Heather Jones: When we last spoke, we discussed your working process leading up to your (at the time) forthcoming exhibition at Galleri Opdahl. I would like to start from that moment if it’s ok with you. Can you describe for us the opening of your solo exhibition at Galleri Opdahl in 2014?
Elin Melberg: The opening at Galleri Opdahl was different compared to my other ones in many ways really. Many of my close friends and family were there, seeing the works for the first time, and as the hanging was very minimalistic, each piece was very direct and vulnerable and filled with the underlying content; me dealing with the recent loss of my father. I had to work with myself big time before the preview, and almost wanted to pull out. It was very challenging to talk with the press about it, as it was so personal and fragile to me, and there were a lot of topics I wanted to avoid. I managed to pull me out of my incredible nerves, but because it was so personal, it was the first time I properly questioned if what I was doing was right. Was it fair towards my mother and sister, my dad’s close friends and relatives? Did I share too much? After debating these questions, I decided it was the right thing to do. This is what I do. It would be wrong not to do it, even though I felt like I lost control of something personal and fragile for a while.

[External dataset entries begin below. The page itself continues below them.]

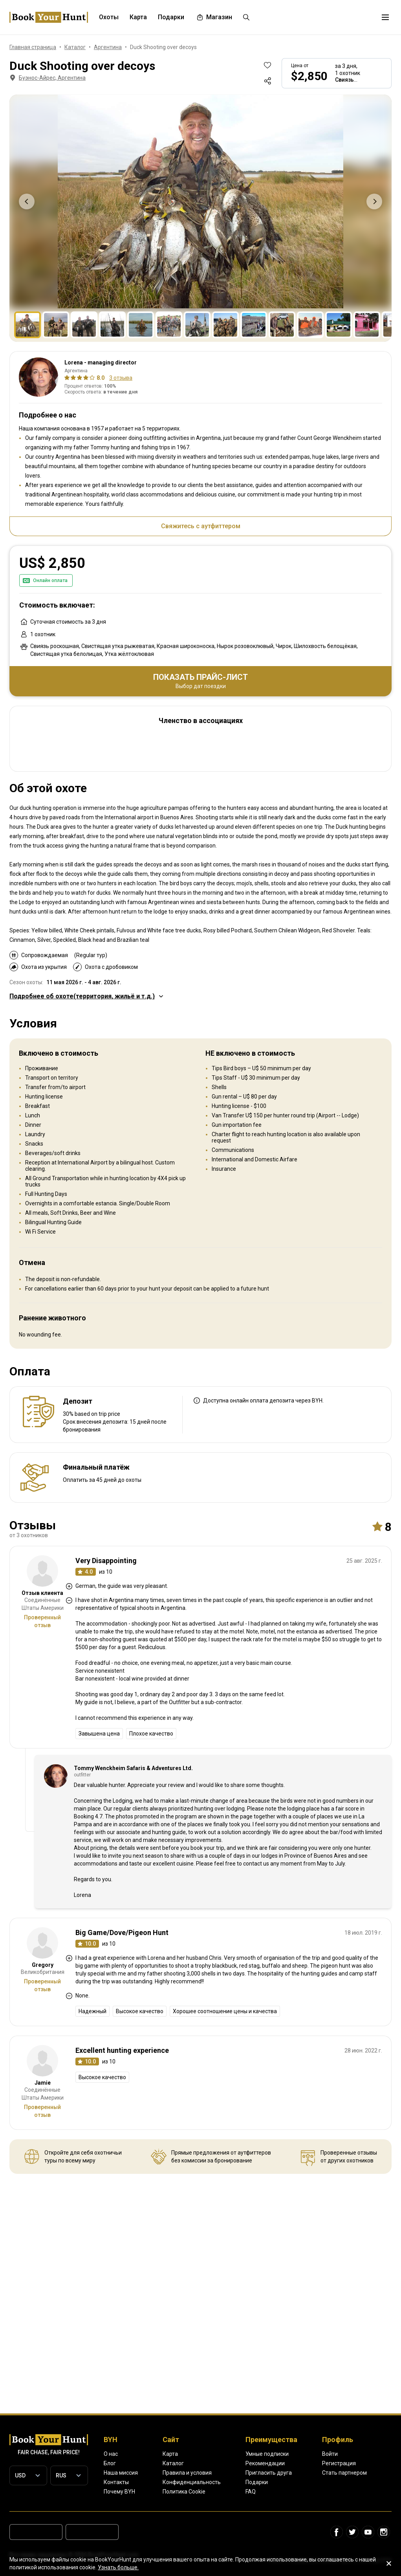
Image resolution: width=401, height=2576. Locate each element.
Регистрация (339, 2463)
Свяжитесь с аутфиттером (200, 526)
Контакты (116, 2482)
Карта (170, 2454)
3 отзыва (120, 378)
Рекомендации (265, 2463)
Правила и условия (187, 2473)
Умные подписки (267, 2454)
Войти (330, 2454)
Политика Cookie (184, 2491)
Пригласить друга (268, 2473)
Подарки (256, 2482)
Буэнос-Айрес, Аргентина (47, 77)
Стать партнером (344, 2473)
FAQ (250, 2491)
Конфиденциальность (192, 2482)
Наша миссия (121, 2473)
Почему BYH (119, 2491)
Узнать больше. (118, 2567)
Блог (110, 2463)
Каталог (173, 2463)
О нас (111, 2454)
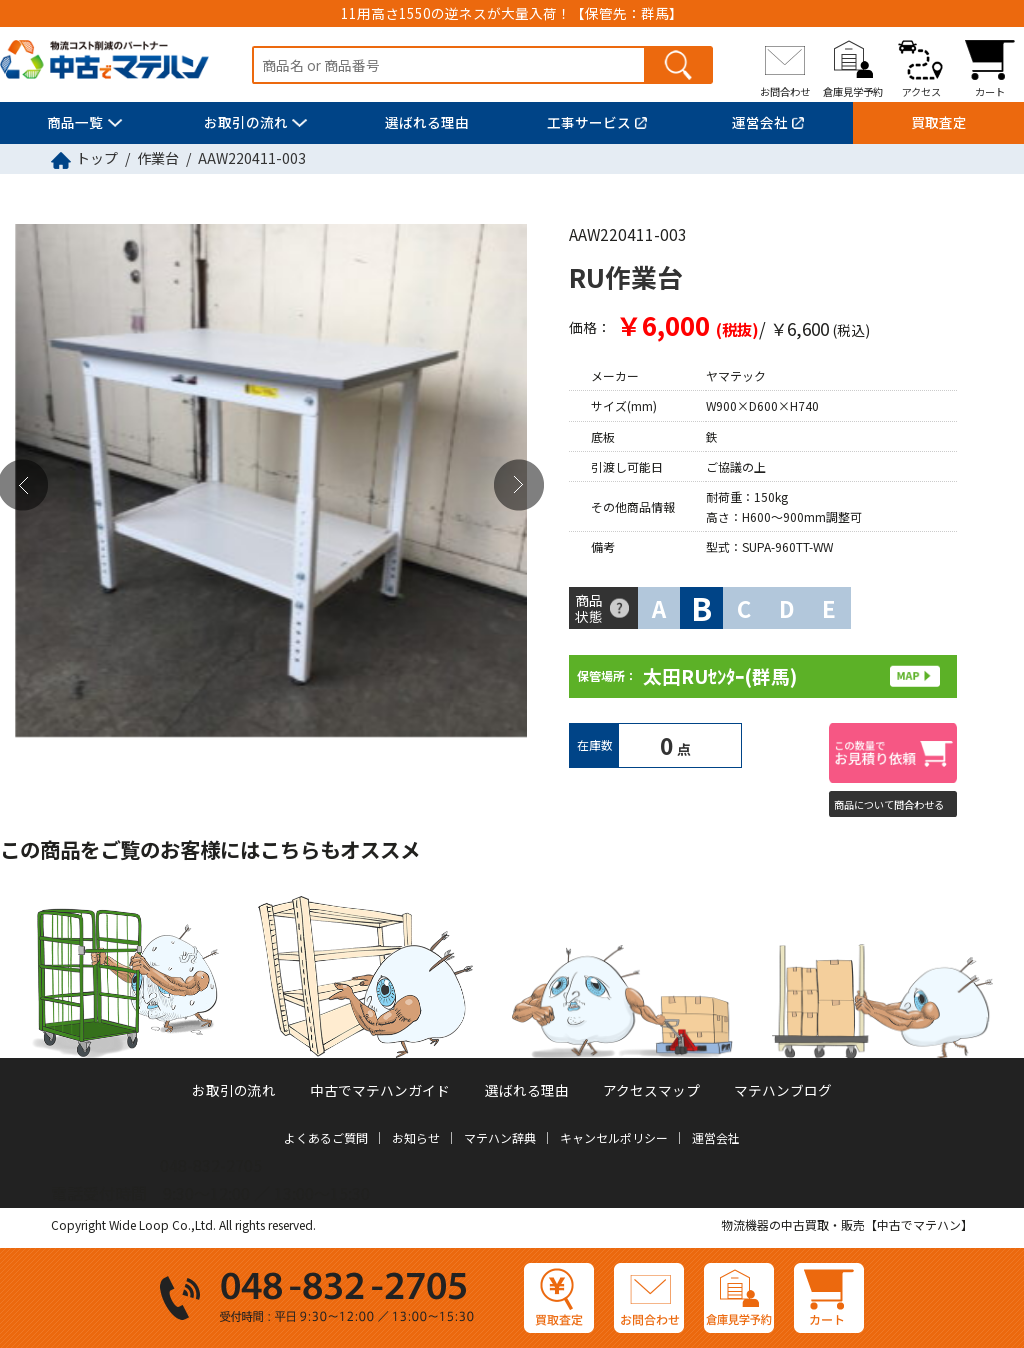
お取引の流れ (246, 122)
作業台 (158, 158)
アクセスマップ (651, 1090)
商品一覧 (75, 122)
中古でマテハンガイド (380, 1090)
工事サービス (589, 122)
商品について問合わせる (889, 804)
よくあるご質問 (326, 1137)
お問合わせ (785, 91)
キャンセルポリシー (614, 1137)
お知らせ (416, 1137)
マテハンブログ (783, 1090)
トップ (97, 158)
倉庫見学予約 (853, 91)
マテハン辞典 (500, 1137)
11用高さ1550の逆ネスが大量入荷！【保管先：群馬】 (512, 13)
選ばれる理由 (427, 122)
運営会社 (760, 122)
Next (519, 484)
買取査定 (939, 122)
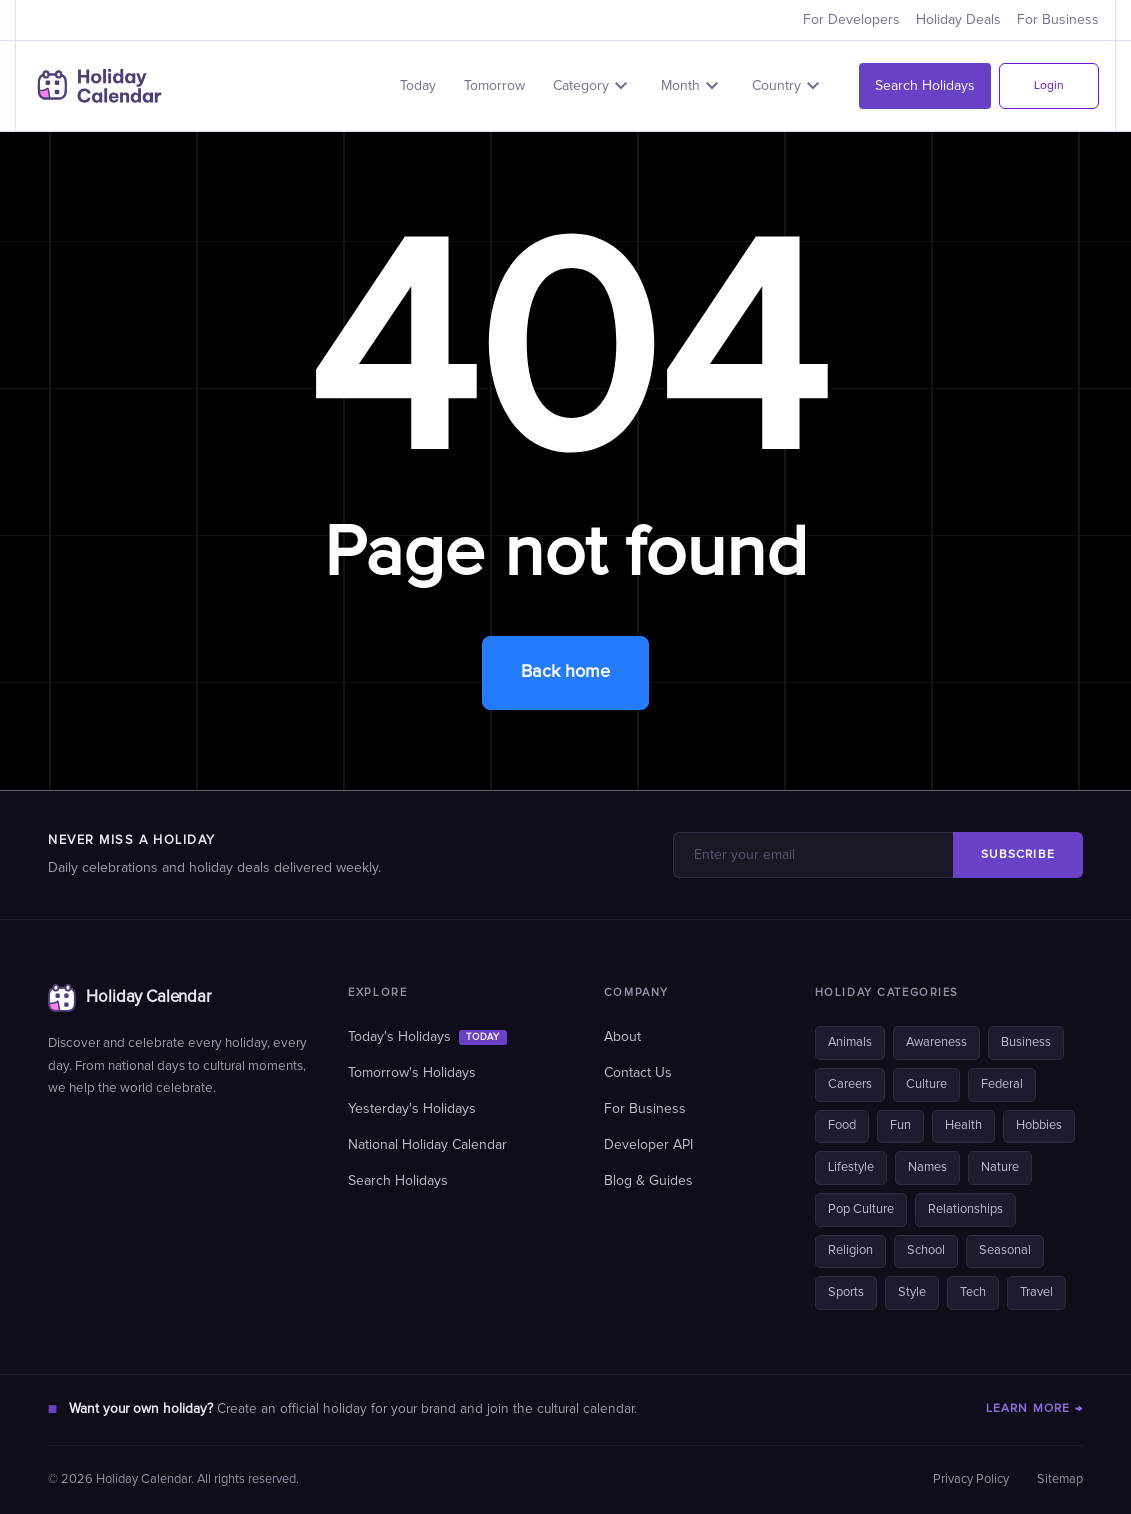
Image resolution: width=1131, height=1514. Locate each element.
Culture (926, 1084)
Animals (850, 1042)
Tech (973, 1292)
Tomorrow (494, 86)
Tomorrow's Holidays (412, 1073)
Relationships (965, 1209)
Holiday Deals (958, 20)
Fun (900, 1125)
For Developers (851, 20)
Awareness (936, 1042)
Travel (1036, 1292)
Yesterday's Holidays (412, 1109)
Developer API (648, 1145)
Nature (1000, 1167)
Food (842, 1125)
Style (912, 1292)
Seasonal (1005, 1250)
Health (963, 1125)
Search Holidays (925, 86)
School (926, 1250)
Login (1049, 86)
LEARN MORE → (1034, 1409)
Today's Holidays (427, 1037)
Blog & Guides (648, 1181)
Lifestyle (851, 1167)
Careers (850, 1084)
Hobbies (1039, 1125)
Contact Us (638, 1073)
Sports (846, 1292)
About (622, 1037)
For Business (1058, 20)
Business (1026, 1042)
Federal (1002, 1084)
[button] (593, 86)
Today (418, 86)
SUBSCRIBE (1018, 855)
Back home (565, 672)
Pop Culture (861, 1209)
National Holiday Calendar (427, 1145)
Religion (850, 1250)
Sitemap (1060, 1479)
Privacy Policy (971, 1479)
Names (927, 1167)
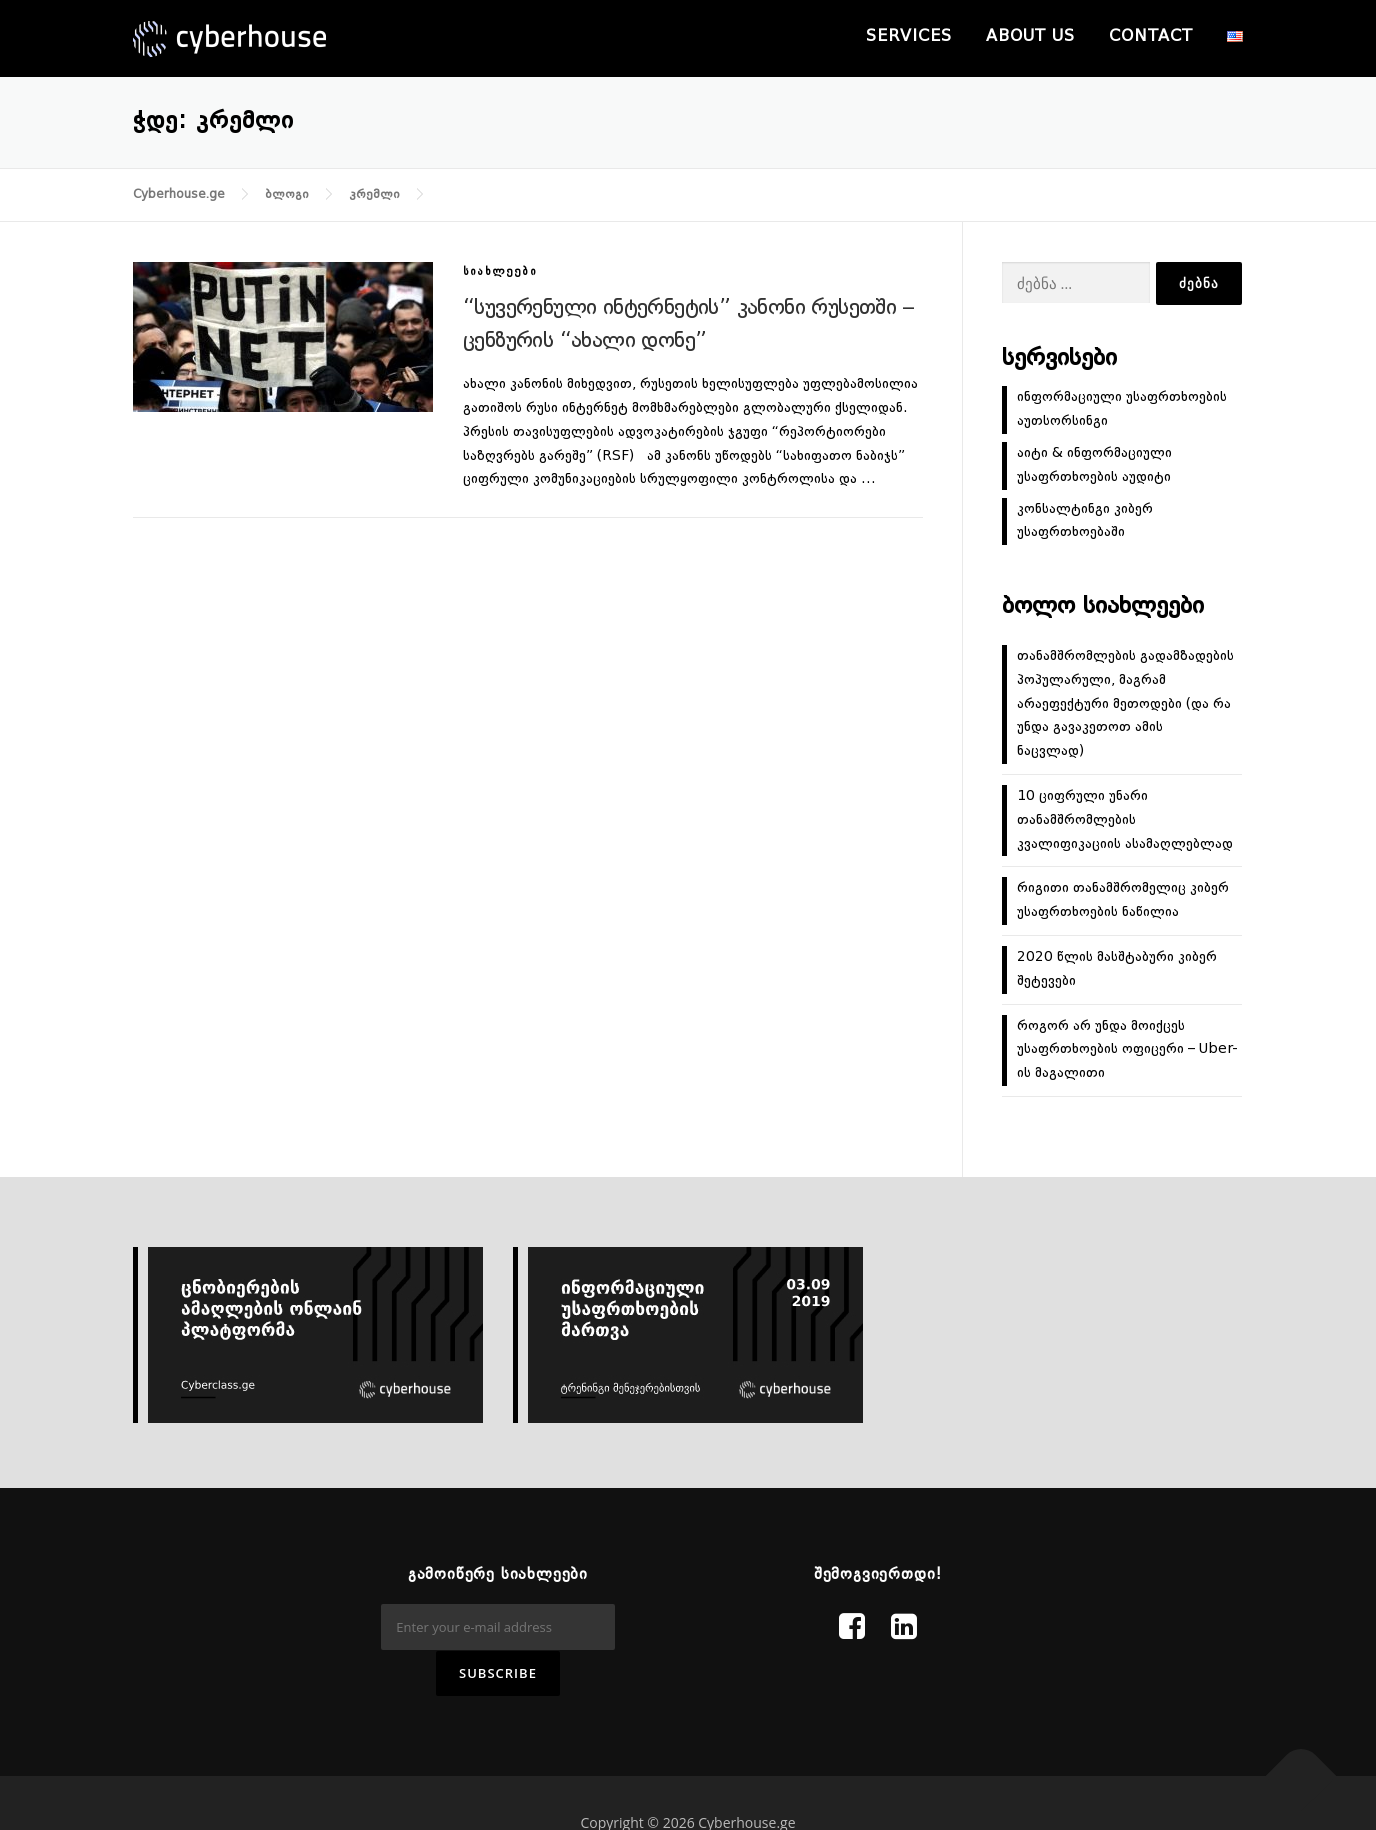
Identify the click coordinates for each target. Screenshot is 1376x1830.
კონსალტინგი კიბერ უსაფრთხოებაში (1085, 521)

On the opening day, I had gone through all my concerns quite a few times, and I was as ready as could be. I did not want the exhibition to be like a second funeral, but I wanted to express something vulnerable, sad and fragile in a worthy way. The whole theme of the exhibition, although personal, did document a universal topic: the fragility of life and how easily a person can go from having control to losing control.
The opening was like a two hour-long performance; I had to float. With the preview being just after the removal of the Barbara Hepworth-sculpture, there was also a tense feeling in the gallery and between the different groups that visited. In other words, the space was packed with a lot of people filled with strong feelings, and the oily smell from my piece Float/Black fluid made the tension complete.
Overall, I was very happy with the exhibition and how it was received, both from my family and friends, general audience and the reviews. I am glad I went through with it. It taught me a lot, even though it was a very hard thing to do at the time.